Before you begin: decide when you want to make the dough. The instructions (below) outline a long, overnight rise @ 68-70 F (20-21 C) Alternatively, you can rise the dough during the day. Please refer to the sample schedules in the post above and choose what suits your needs.

  1. Make the Dough: In the evening: whisk the sourdough starter, water and honey together in a large bowl (I use a fork for mixing). Add the flour and salt. Mix to combine and then finish by hand to form a rough dough. It will be wet and sticky. Cover and let rest for 30 minutes to an hour. Timing is flexible here. Then return to the bowl and work the dough into a ball.  
  2. Bulk Rise: Cover the bowl of dough with lightly oiled plastic wrap (or transfer the dough to a lightly oiled dough container). Let the dough rise overnight at room temperature, approximately 68-70 F (20-21 C) for about 12+ hours. The dough will double in size (or more) when ready. Note: if the weather is warmer than 68- 70 F (20-21 C) the dough will rise faster than 12+ hrs. Please adjust your timeframes accordingly.
  3. Second Rise: In the morning, pour 2 tbsp. of olive oil onto a rimmed sheet pan (or 1 tbsp. olive oil if using a non-stick rectangular pan). Use your hands to evenly coat the bottom and sides. With your oiled hands, remove the dough onto the pan, and then flip it to coat both sides. Cover and let rest for 1 1/2- 2 hours or until very puffy (I use an inverted sheet pan to cover the dough). Preheat your oven to 425 F (220 C). Note: I like to rest my dough in a warm spot, usually on top of the oven while it preheats. The dough becomes soft and bubbly. 
  4. Assemble the Focaccia: Right before baking, gently dimple the dough with oiled fingertips. I start at the bottom of the pan and work my way to the top. As you dimple, the dough will naturally begin to stretch outwards. You should end up with a rustic rectangular or oval shape, about 14 x 9-inches (36 x 23 cm) or larger. The dough won’t go all the way to the corners and sides of the sheet pan- this is OK. Note: If using a rectangular pan, the dough will naturally fill the shape of the pan.

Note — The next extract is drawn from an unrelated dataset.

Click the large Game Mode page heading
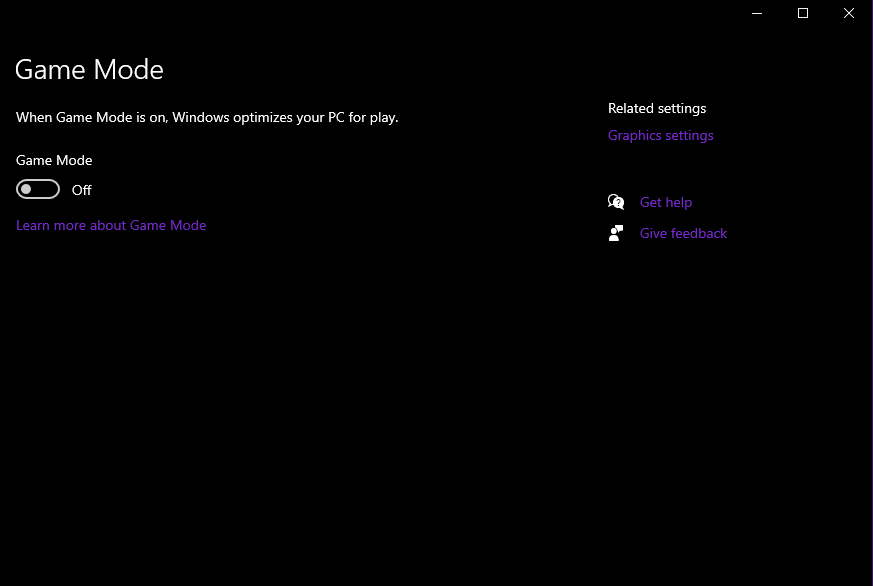 pos(89,69)
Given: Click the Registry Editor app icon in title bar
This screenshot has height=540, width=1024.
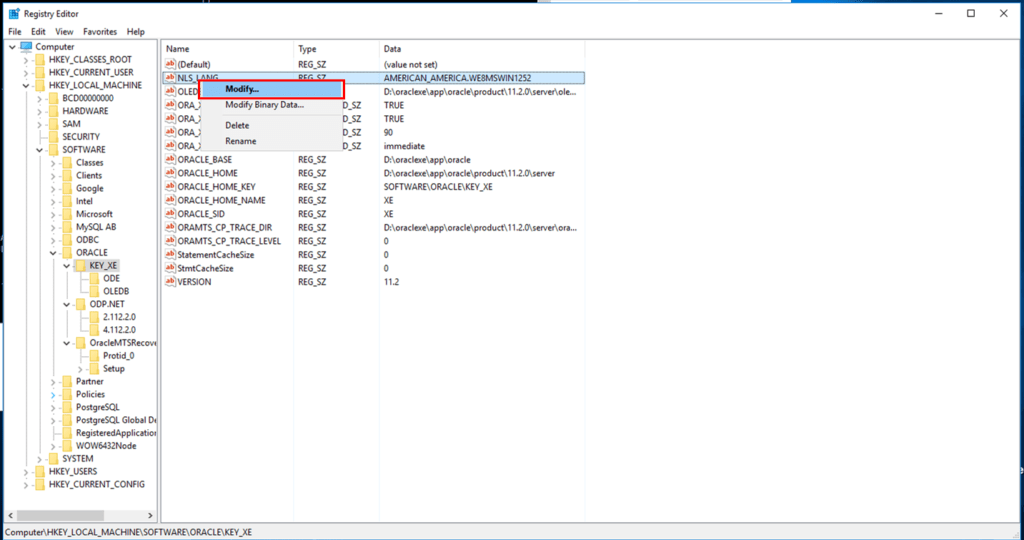Looking at the screenshot, I should pyautogui.click(x=13, y=13).
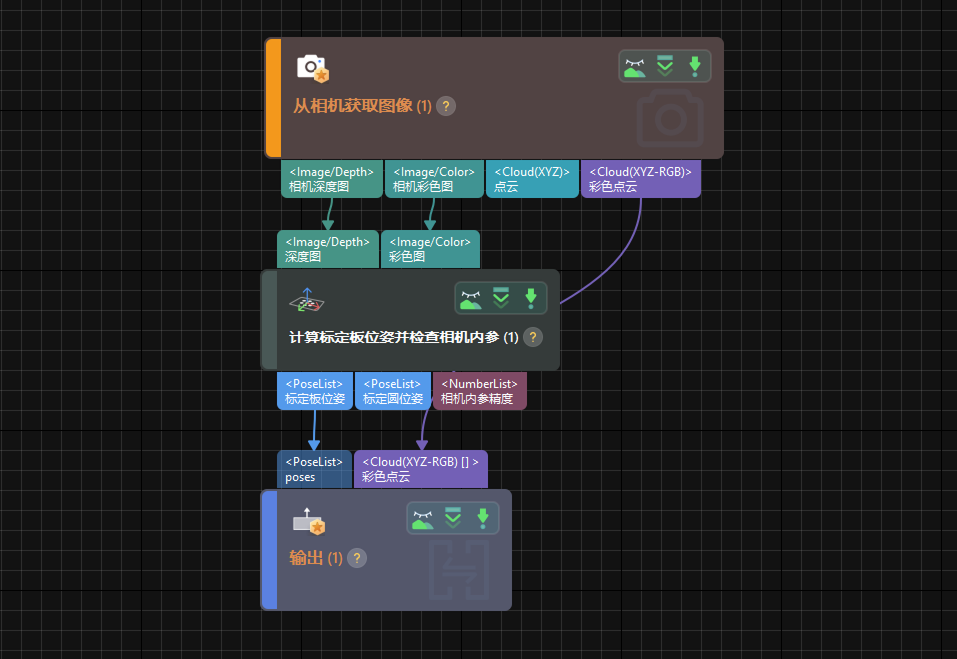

  5. Add Focaccia Toppings (optional): Press your preferred toppings into the dough. As the focaccia rises, the dough will puff up. The toppings will pop out if not properly anchored. If using garlic, I keep the cloves wrapped in their papery peels to prevent burning. Remove and discard the peels before eating.
  6. Bake the Focaccia: Place the dough onto the center rack. Bake for 25-30 minutes or until crisp and golden brown. Remove from the oven and cool on a wire rack before cutting. TIP: To par-bake focaccia dough: Bake for approximately 15-18 minutes @ 425 F (220 C). The crust will be set, very pale in color and golden underneath. Remove the focaccia from the pan and cool on a wire rack. Once completely cool, wrap in plastic wrap and store at room temperature for up to 6 hrs. To finish, return to the pan and bake for 12-15 minutes.
  7. To serve, cut the focaccia into wedges or squares and enjoy warm!